Complainant argues that Respondent causes some of the links at the website resolving from the <anytimefitnesslocations.net> domain name to connect to businesses offering health and fitness club services that compete with Complainant’ business. Complainant asserts that its business is negatively affected when Internet users click on the links to access the websites of competing companies, causing disruption and demonstrating bad faith registration and use. The panel in Tesco Pers. Fin. Ltd. v. Domain Mgmt. Servs., FA 877982 (Nat. Arb. Forum Feb. 13, 2007), concluded that the use of a confusingly similar domain name to lure Internet users to a website with commercial links to complainant’s competitors represents bad faith registration and use. The Panel determines that Respondent’s bad faith registration and use of the <anytimefitnesslocations.net> domain name under Policy ¶ 4(b)(iii) is shown by the resolving website’s display of hyperlinks leading to competing businesses.

 

Complainant asserts that Respondent makes a commercial gain from the <anytimefitnesslocations.net> domain name, because it uses a confusingly similar domain name to lead to a website that prominently displays Complainant’s mark and purports to be a guide to Complainant’s services and locations. Complainant claims that the resolving website is “rife with links to Complainant’s competitors, for which Respondent presumably receives click-through compensation.” The Panel finds that Respondent’s attempt to make profits by hosting hyperlinks to websites competing with Complainant at a confusingly similar domain name is evidence of Respondent’s bad faith registration and use under Policy ¶ 4(b)(iv). See Zee TV USA, Inc. v. Siddiqi, FA 721969 (Nat. Arb.
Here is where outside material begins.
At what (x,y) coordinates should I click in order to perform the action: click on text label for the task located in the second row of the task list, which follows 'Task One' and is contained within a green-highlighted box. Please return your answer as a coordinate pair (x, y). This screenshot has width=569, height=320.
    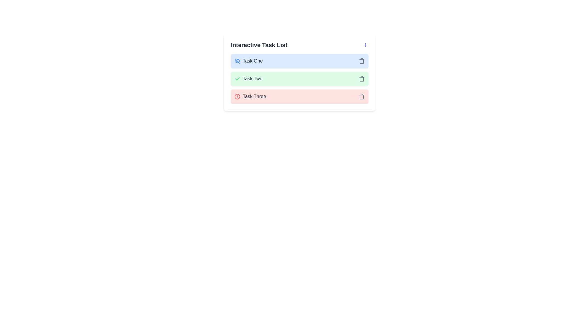
    Looking at the image, I should click on (253, 79).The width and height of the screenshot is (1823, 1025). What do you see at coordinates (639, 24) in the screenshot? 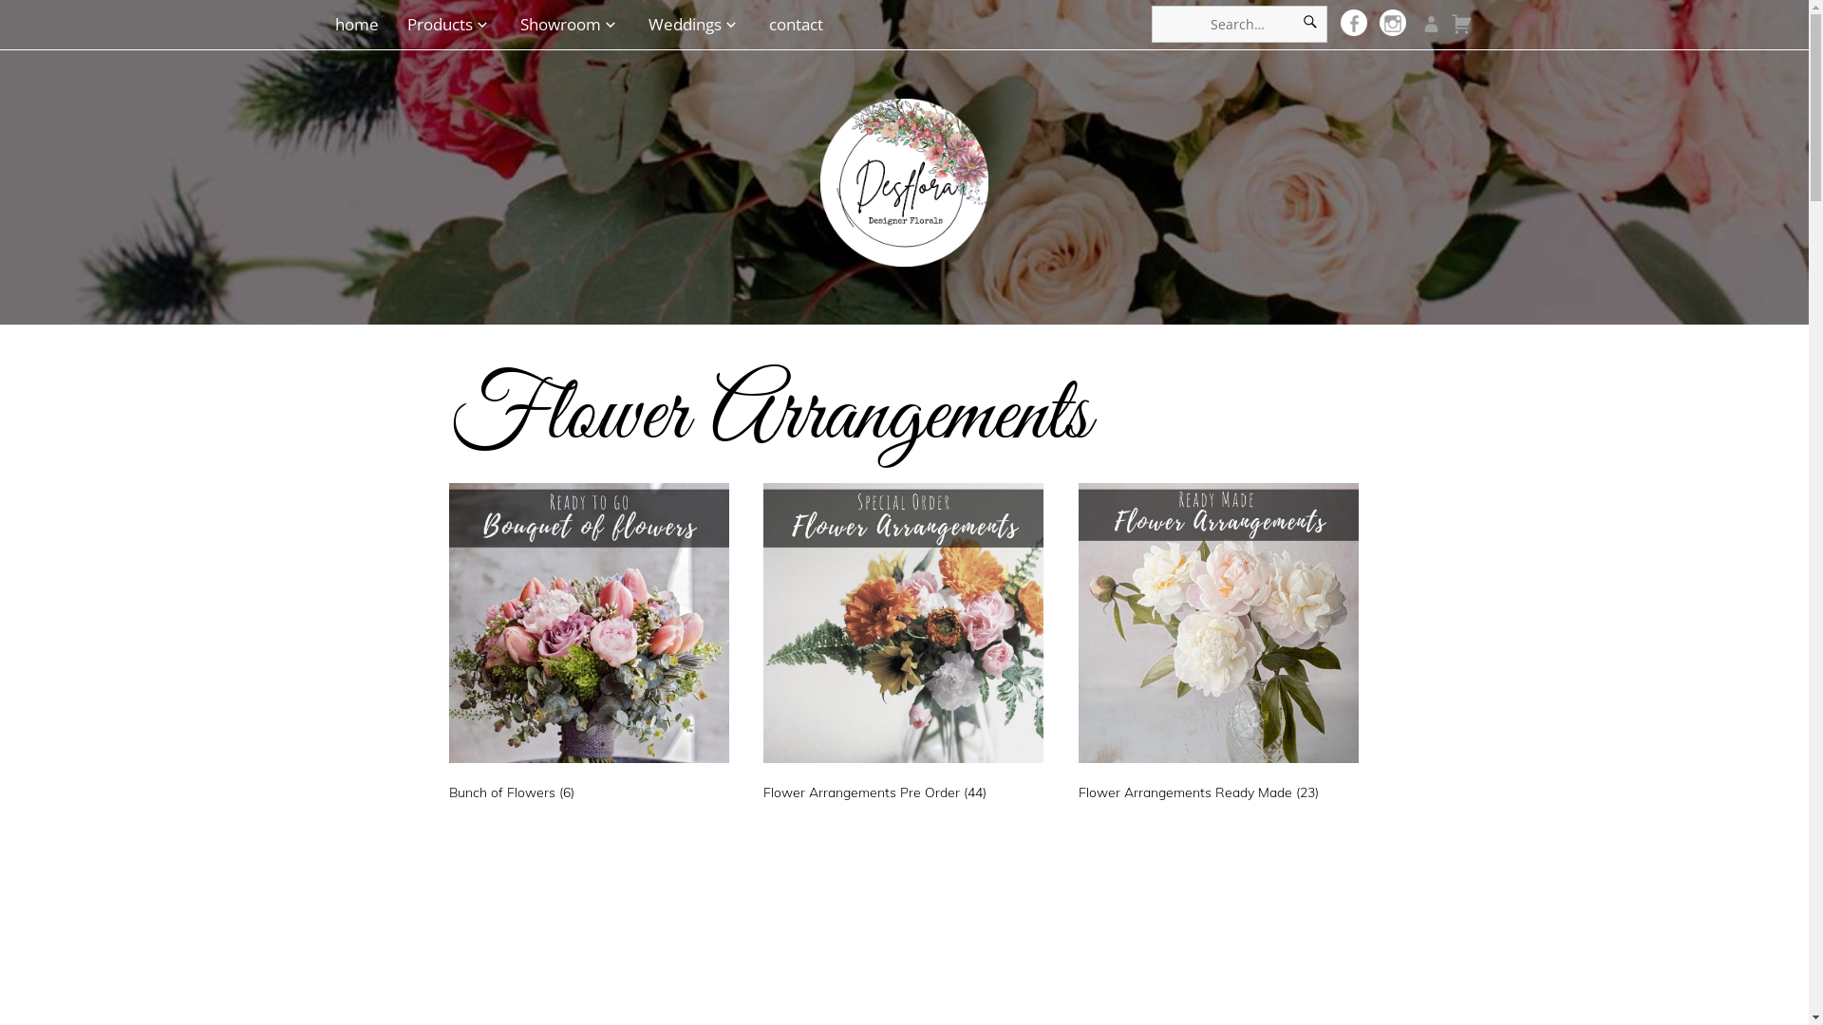
I see `'Weddings'` at bounding box center [639, 24].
Forum July 18, 2006) (finding that the respondent engaged in bad faith registration and use by using a domain name that was confusingly similar to the complainant’s mark to offer links to third-party websites that offered services similar to those offered by the complainant).

 

The Panel finds Complainant has satisfied Policy ¶ 4(a)(iii).

 

DECISION

Having established all three elements required under the ICANN Policy, the Panel concludes that relief shall be GRANTED.

 

Accordingly, it is Ordered that the <anytimefitnesslocations.net> domain name be TRANSFERRED from Respondent to Complainant.